WHAT IS EXPECTED: Replace "info icon" with "information icon" throughout the items below and reproduce them with nothing else changed. Omit the pictures from your answer.

Source records:
= = = = = = =

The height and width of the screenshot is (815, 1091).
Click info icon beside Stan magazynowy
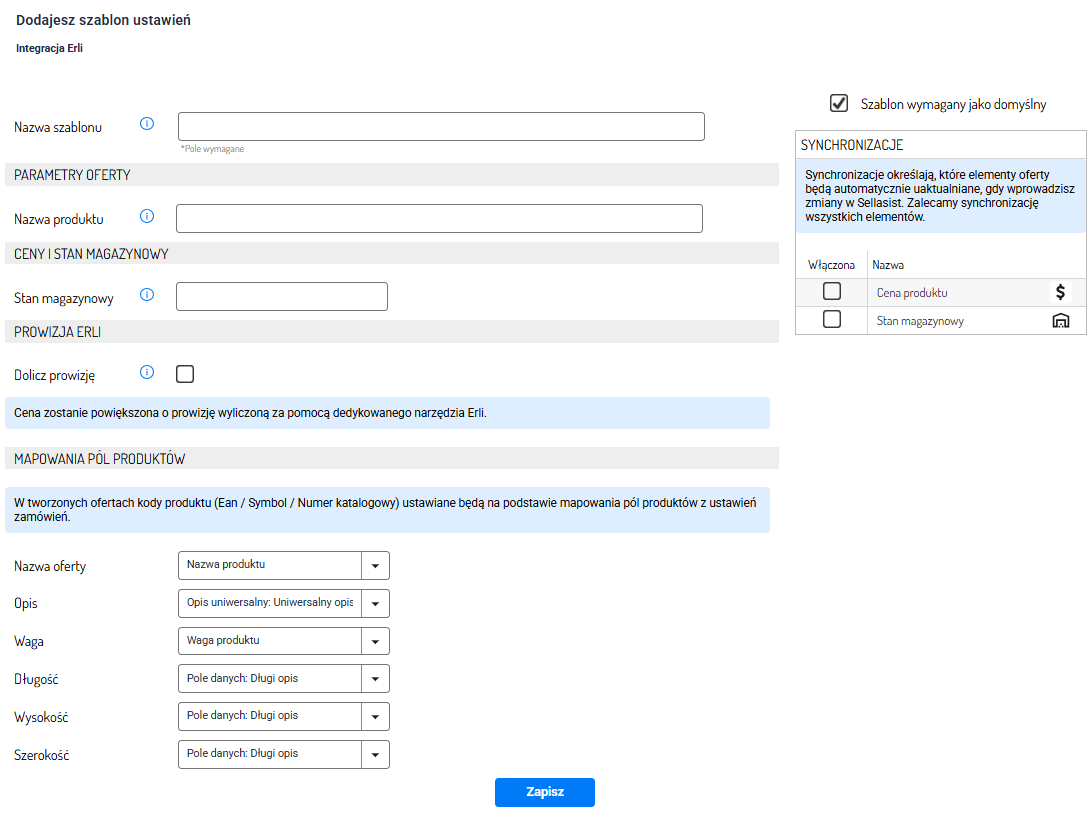point(147,295)
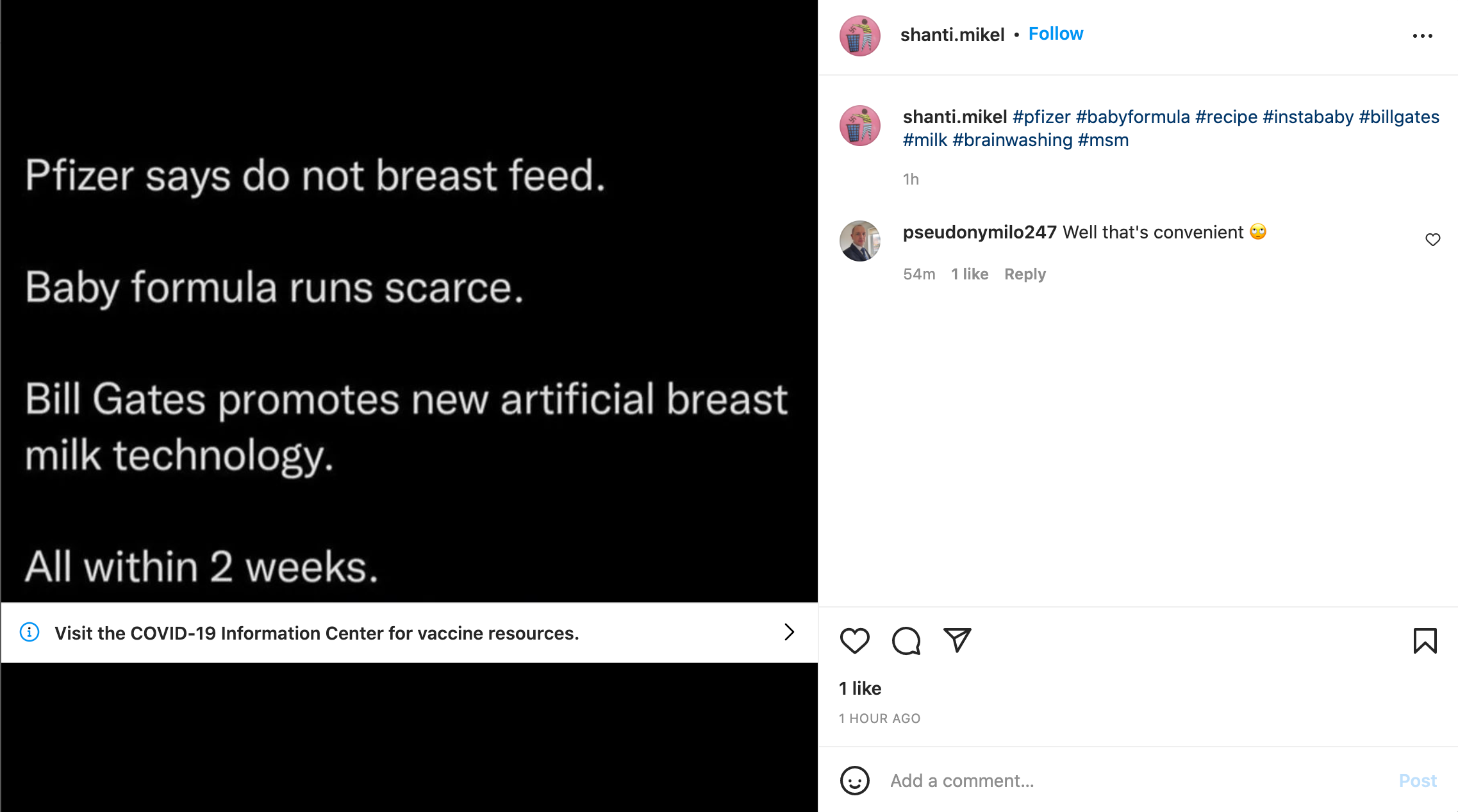The image size is (1458, 812).
Task: Share post via paper plane icon
Action: tap(957, 640)
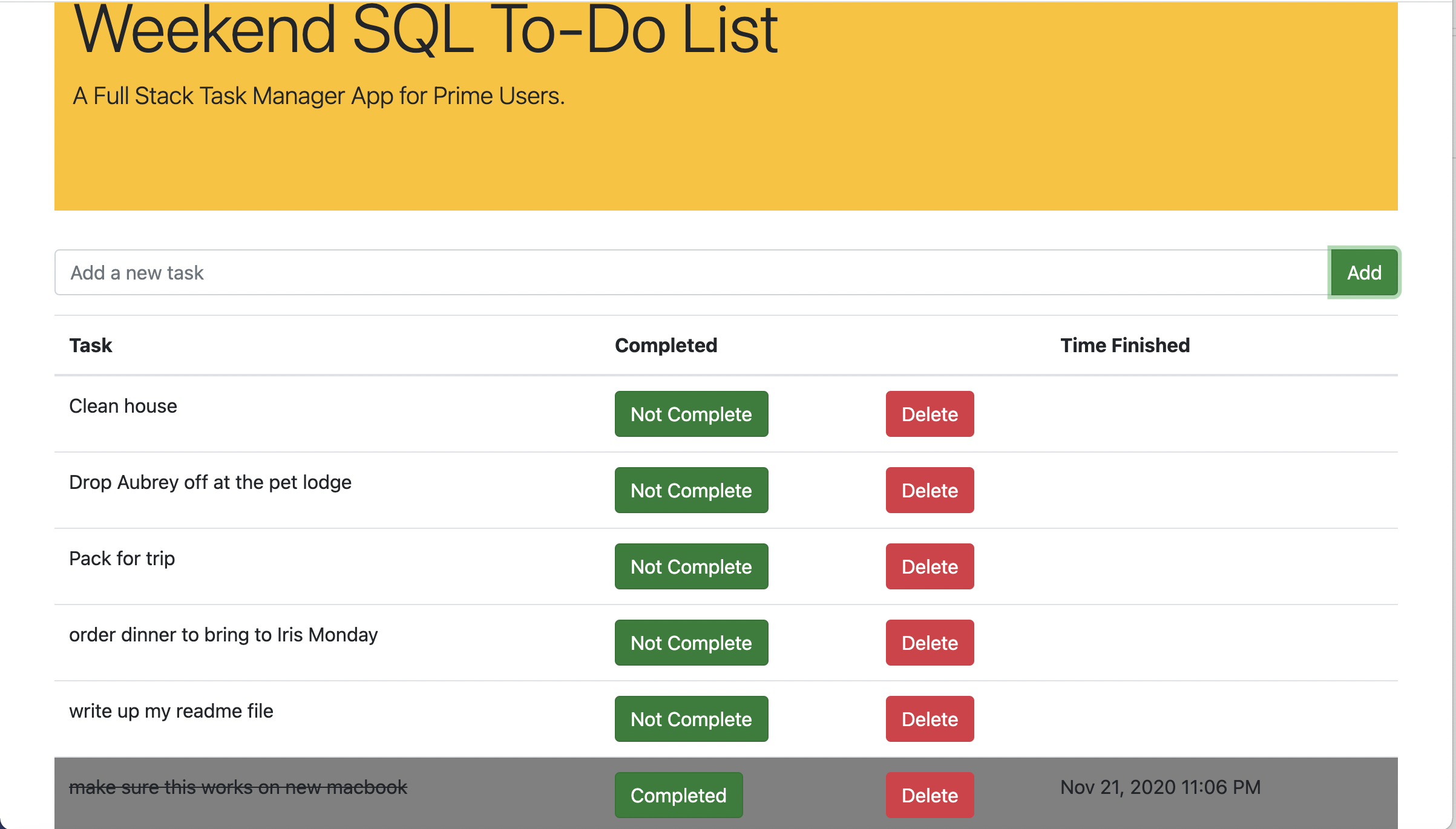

= = = = = = =

FINISHED EXERCISE:
The height and width of the screenshot is (815, 1091).
Click information icon beside Stan magazynowy
point(147,295)
The image size is (1458, 812).
Task: Share post via paper plane icon
Action: tap(957, 640)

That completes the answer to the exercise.